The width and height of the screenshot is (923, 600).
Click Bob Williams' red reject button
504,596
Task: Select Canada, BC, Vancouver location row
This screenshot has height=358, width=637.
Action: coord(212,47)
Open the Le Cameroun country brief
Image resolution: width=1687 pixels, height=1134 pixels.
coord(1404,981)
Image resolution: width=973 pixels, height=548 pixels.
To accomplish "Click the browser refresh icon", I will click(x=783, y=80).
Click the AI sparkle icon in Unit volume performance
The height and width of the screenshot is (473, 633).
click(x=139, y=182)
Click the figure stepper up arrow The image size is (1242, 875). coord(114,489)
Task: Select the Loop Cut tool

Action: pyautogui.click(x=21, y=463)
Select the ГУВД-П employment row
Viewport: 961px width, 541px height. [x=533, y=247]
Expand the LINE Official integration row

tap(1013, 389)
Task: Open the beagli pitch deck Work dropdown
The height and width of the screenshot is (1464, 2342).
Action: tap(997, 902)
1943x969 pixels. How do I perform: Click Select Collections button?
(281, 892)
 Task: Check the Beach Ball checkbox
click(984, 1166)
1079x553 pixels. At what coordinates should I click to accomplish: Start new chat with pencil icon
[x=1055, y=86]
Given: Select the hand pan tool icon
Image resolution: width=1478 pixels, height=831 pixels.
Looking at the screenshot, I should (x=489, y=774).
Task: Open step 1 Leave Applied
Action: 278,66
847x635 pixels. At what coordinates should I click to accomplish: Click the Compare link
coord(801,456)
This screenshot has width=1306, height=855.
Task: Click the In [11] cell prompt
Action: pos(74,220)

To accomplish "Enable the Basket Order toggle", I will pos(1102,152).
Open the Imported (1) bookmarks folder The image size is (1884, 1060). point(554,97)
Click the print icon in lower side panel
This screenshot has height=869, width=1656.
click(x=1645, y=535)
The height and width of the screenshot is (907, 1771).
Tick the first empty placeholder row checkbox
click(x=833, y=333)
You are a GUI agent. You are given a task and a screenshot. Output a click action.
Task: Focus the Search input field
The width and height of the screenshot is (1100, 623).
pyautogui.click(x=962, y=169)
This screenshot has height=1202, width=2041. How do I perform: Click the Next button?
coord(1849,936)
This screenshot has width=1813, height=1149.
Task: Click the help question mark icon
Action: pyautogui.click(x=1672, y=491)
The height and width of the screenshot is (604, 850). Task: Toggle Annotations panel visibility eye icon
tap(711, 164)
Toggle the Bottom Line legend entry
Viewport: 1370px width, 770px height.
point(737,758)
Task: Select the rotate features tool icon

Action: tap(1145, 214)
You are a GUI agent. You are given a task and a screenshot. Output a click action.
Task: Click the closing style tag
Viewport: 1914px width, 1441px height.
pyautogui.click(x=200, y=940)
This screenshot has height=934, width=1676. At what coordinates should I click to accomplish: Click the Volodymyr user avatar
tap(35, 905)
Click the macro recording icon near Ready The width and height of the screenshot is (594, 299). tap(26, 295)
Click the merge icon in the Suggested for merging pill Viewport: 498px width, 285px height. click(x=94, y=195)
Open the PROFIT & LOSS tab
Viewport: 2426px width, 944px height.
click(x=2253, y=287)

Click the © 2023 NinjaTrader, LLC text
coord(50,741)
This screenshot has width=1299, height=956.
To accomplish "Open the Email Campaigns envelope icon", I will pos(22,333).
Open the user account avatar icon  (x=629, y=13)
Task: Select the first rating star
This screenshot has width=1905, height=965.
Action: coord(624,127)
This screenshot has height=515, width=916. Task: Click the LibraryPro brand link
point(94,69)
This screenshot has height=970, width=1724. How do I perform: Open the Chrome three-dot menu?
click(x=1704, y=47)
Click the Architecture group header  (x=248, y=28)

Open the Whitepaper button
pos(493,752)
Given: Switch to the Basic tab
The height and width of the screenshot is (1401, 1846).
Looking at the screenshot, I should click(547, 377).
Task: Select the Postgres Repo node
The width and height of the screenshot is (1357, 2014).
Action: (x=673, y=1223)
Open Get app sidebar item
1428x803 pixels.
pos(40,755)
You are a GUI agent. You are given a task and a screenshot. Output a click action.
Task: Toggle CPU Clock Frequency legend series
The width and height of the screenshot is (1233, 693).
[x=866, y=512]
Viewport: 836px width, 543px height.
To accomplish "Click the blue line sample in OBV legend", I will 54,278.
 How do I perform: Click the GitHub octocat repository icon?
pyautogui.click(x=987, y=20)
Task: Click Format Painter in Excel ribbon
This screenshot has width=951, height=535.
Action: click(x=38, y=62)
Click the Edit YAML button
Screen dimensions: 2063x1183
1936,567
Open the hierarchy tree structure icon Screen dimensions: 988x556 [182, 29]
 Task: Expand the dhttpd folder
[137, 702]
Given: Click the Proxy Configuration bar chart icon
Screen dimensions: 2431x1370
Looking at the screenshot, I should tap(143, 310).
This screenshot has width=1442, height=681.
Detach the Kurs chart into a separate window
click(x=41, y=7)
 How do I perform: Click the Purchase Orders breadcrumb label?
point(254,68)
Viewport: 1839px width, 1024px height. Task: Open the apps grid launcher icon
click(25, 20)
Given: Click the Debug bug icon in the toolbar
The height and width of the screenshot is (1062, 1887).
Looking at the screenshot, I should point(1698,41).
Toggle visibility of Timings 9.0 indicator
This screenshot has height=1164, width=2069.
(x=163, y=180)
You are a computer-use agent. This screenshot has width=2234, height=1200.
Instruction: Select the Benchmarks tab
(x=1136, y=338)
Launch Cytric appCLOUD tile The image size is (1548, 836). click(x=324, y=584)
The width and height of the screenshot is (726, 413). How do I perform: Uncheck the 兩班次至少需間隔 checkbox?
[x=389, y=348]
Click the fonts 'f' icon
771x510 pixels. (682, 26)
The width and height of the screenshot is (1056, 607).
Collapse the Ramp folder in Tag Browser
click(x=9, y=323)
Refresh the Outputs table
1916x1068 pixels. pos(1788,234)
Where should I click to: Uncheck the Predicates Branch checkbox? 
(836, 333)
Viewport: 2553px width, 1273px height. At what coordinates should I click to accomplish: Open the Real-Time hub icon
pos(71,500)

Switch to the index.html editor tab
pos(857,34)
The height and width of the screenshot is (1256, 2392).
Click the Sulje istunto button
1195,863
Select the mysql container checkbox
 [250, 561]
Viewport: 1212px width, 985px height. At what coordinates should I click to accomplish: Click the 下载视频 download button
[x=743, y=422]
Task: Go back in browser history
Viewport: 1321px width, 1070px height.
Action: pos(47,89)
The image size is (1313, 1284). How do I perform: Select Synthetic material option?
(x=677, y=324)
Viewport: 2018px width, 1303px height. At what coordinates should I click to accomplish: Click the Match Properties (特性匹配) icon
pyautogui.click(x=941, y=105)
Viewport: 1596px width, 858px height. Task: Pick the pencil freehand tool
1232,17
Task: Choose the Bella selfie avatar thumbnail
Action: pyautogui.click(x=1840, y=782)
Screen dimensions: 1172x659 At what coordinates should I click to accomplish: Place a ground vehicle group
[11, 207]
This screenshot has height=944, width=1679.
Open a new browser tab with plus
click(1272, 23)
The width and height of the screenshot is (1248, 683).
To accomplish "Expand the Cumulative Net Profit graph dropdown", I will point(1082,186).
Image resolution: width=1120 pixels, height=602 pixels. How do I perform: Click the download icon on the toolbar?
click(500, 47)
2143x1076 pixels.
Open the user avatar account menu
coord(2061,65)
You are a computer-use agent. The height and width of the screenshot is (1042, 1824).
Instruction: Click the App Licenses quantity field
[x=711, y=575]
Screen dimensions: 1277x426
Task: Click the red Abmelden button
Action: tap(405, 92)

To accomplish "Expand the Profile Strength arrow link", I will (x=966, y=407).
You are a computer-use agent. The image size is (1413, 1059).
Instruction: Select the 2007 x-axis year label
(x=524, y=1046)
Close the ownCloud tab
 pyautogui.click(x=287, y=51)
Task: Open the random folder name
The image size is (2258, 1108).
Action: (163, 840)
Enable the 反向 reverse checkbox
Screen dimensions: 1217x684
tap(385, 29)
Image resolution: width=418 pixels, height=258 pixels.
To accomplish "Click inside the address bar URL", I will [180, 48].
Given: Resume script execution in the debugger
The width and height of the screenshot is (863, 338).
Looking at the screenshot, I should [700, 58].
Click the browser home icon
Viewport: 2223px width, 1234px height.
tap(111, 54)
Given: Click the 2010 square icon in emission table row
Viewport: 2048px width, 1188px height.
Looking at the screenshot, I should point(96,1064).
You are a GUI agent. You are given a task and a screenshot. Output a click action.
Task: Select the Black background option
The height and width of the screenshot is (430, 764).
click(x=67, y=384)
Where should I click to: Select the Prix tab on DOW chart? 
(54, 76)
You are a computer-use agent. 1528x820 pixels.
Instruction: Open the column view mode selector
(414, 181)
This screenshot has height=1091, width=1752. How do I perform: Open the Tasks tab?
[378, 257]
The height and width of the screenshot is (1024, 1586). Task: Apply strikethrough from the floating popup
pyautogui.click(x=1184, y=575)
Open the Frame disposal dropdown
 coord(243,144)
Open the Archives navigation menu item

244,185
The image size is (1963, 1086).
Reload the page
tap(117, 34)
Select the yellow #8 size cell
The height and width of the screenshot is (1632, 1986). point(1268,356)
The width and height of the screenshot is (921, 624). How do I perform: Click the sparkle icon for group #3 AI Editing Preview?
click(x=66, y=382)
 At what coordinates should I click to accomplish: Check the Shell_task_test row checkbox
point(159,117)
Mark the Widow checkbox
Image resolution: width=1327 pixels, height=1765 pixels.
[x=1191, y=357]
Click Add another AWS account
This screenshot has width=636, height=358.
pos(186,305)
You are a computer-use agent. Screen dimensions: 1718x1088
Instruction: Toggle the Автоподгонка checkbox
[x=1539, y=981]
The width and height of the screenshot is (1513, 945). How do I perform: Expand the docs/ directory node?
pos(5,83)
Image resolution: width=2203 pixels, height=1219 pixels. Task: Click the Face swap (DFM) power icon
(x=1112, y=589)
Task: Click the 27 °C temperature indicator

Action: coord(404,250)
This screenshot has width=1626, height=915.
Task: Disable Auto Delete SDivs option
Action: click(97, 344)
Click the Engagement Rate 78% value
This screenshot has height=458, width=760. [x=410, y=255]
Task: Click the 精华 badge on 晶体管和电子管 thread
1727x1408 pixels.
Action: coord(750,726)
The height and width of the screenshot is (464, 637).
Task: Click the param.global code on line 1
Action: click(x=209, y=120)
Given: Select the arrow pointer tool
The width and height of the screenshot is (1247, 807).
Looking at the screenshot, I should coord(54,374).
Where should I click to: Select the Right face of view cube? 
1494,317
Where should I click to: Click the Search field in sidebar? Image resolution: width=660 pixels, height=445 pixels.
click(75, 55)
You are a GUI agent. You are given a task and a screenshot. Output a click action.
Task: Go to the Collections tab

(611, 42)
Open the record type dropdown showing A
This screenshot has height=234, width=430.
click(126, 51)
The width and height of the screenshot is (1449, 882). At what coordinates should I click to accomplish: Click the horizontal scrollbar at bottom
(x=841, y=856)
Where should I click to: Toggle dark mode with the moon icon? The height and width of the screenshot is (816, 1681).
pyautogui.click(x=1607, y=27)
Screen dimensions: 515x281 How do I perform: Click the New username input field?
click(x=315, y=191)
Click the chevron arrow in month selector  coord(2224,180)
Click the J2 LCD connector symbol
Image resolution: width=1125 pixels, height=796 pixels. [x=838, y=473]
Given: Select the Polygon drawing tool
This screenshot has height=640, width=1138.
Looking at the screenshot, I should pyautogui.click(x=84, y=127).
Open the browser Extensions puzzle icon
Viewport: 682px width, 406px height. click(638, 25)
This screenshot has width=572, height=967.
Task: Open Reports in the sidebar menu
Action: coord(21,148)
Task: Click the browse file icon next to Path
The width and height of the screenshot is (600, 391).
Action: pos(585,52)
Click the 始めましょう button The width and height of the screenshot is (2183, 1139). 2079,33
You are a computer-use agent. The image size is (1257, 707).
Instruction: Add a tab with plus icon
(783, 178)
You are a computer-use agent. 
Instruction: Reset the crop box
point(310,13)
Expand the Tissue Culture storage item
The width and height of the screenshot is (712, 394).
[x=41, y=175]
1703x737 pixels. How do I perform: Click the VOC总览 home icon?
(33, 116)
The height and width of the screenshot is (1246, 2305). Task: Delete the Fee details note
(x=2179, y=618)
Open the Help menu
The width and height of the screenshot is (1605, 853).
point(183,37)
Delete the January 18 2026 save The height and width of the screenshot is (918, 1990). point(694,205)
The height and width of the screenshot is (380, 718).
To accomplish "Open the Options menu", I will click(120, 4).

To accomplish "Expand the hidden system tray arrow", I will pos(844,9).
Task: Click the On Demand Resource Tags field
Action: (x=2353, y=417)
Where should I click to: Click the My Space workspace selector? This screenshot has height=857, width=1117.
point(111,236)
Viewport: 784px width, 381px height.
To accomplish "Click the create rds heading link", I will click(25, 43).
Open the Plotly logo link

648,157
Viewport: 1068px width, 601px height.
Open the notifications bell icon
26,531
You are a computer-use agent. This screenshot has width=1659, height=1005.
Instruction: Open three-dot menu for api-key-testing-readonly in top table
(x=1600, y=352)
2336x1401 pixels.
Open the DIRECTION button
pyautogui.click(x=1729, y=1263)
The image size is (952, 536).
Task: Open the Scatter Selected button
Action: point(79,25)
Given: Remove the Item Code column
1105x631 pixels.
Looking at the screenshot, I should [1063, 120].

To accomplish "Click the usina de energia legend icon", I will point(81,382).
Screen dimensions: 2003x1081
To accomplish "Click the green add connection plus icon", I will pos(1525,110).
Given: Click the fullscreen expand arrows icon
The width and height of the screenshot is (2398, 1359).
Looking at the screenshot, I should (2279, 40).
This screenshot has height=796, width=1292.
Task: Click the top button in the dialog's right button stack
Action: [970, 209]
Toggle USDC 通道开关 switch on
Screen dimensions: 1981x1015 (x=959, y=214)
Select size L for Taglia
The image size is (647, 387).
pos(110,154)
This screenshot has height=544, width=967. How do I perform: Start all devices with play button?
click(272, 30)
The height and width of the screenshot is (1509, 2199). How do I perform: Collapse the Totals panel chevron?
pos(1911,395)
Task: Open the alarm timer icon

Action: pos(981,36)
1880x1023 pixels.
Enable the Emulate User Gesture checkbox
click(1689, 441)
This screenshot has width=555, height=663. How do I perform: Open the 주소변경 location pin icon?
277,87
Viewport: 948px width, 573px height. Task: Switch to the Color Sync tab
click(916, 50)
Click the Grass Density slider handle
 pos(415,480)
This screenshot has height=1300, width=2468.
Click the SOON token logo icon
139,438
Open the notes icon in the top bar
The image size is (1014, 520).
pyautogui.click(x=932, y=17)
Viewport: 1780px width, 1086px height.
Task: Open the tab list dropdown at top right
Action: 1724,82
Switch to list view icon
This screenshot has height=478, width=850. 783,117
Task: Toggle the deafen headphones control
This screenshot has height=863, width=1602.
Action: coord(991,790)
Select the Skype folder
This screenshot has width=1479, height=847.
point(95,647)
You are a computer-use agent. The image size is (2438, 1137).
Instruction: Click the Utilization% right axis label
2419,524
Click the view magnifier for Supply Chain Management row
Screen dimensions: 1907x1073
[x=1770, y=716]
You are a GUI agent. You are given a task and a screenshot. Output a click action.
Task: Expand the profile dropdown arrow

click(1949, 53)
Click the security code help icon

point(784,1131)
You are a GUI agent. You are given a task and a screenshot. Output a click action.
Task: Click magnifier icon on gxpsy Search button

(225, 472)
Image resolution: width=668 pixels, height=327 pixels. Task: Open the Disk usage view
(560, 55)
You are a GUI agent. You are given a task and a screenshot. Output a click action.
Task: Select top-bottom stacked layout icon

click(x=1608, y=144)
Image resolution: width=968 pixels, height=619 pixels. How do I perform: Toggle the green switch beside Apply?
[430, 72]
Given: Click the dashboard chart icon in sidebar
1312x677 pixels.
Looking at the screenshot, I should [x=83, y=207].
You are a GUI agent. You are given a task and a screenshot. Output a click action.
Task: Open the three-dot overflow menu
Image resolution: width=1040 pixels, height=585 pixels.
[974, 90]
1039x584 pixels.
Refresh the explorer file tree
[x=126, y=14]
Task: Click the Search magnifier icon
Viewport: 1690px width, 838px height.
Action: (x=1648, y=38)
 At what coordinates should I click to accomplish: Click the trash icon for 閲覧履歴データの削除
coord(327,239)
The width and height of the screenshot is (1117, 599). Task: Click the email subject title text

※

TO DO: Out of the data above, give again only the lines starting at the one holding "The height and width of the screenshot is (1256, 2392)." and ending at the one holding "You are a computer-use agent. The image size is (1413, 1059).", unchanged.

REPLY:
The height and width of the screenshot is (1256, 2392).
Click the Sulje istunto button
1195,863
Select the mysql container checkbox
 [250, 561]
Viewport: 1212px width, 985px height. At what coordinates should I click to accomplish: Click the 下载视频 download button
[x=743, y=422]
Task: Go back in browser history
Viewport: 1321px width, 1070px height.
Action: pos(47,89)
The image size is (1313, 1284). How do I perform: Select Synthetic material option?
(x=677, y=324)
Viewport: 2018px width, 1303px height. At what coordinates should I click to accomplish: Click the Match Properties (特性匹配) icon
pyautogui.click(x=941, y=105)
Viewport: 1596px width, 858px height. Task: Pick the pencil freehand tool
1232,17
Task: Choose the Bella selfie avatar thumbnail
Action: pyautogui.click(x=1840, y=782)
Screen dimensions: 1172x659 At what coordinates should I click to accomplish: Place a ground vehicle group
[11, 207]
This screenshot has height=944, width=1679.
Open a new browser tab with plus
click(1272, 23)
The width and height of the screenshot is (1248, 683).
To accomplish "Expand the Cumulative Net Profit graph dropdown", I will point(1082,186).
Image resolution: width=1120 pixels, height=602 pixels. How do I perform: Click the download icon on the toolbar?
click(500, 47)
2143x1076 pixels.
Open the user avatar account menu
coord(2061,65)
You are a computer-use agent. The height and width of the screenshot is (1042, 1824).
Instruction: Click the App Licenses quantity field
[x=711, y=575]
Screen dimensions: 1277x426
Task: Click the red Abmelden button
Action: tap(405, 92)

To accomplish "Expand the Profile Strength arrow link", I will (x=966, y=407).
You are a computer-use agent. The image size is (1413, 1059).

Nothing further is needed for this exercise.